In 2017, Pansy Division was included in the documentary film Queercore: How to Punk a Revolution directed by Yony Leyser.

In November 2022, Pansy Division released a video for the 30th anniversary of their first single, "Fem in a Black Leather Jacket"; that video is available on their YouTube channel. In March 2023, they also released a series of three interviews for the 30th anniversary of the release of their first album Undressed. Those interviews featured discussions with the cover model Alex Fazekas-Paul, recording engineer Kent Whitesell, and Lookout! Records' Larry Livermore. In the summer of 2023 they also have planned a short US tour for the anniversary.

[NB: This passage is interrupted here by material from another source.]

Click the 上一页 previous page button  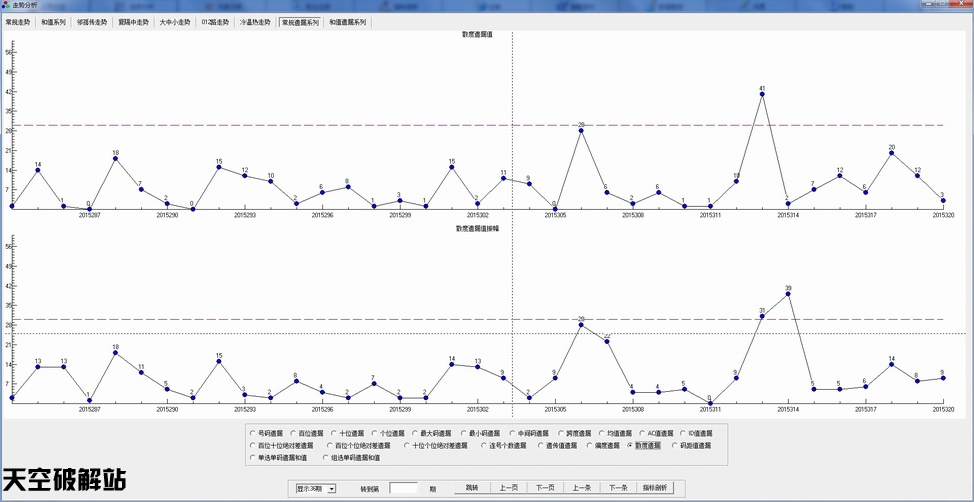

In interviews, Ginoli has said that he plans to release a solo album eventually. Chris Freeman has recently been touring with the AC/DC cover band GayC/DC. In July 2022, Pansy Division played the Mosswood Meltdown, a large outdoor music festival in Oakland, California. As of May 2023, Pansy Division has played 976 shows. Pansy Division continues to play shows in 2023 as they inch toward their goal of having played 1,000 shows. The band has begun reissuing remastered versions of their first three albums on colored vinyl, beginning with 'Undressed' in 2024.

== Members ==

- Current members
- Jon Ginoli – vocals, guitar (1991–present)
- Chris Freeman – bass, vocals (1991–present)
- Joel Reader – lead guitar, vocals (2004–present; also of the Avengers, formerly of the Mr. T Experience and The Plus Ones)
- Luis Illades – drums (1996–present; also of The Avengers)

- Former members
- Patrick Goodwin – lead guitar (1997–2004; currently of Dirty Power, formerly of Hammers of Misfortune)
- Bernard Yin – lead guitar (2004; currently of Astra Heights)
- Jay Paget – drums (1991–1992; formerly of Thinking Fellers Union Local 282)
- David Ward – drums (1992, 1994)
- Lliam Hart – drums (1994)
- David Ayer – drums (1994)
- Dan Panic – drums (1994; then of Screeching Weasel)
- Patrick Hawley – drums (1991, 1995)
- Dustin Donaldson – drums (1995–1996; formerly of Thought Industry, currently of I Am Spoonbender)

- Timeline

== Discography ==

Studio albums
- Undressed (1993)
- Deflowered (1994)
- Wish I'd Taken Pictures (1996)
- Absurd Pop Song Romance (1998)
- Total Entertainment! (2003)
- That's So Gay (2009)
- Quite Contrary (2016)

== Literature ==
- Jon Ginoli. Deflowered: My Life in Pansy Division. Cleis Press, 2009. ISBN 1-57344-343-3.
- Philipp Meinert. Homopunk History: Von den Sechzigern bis in die Gegenwart. (in German) Ventil Verlag, 2018. ISBN 978-3-95575-094-7.
- Liam Warfield, Walter Crasshole, Yony Leyser (eds). Queercore: How to Punk a Revolution: An Oral History. PM Press, 2021. ISBN 1-62963-796-3.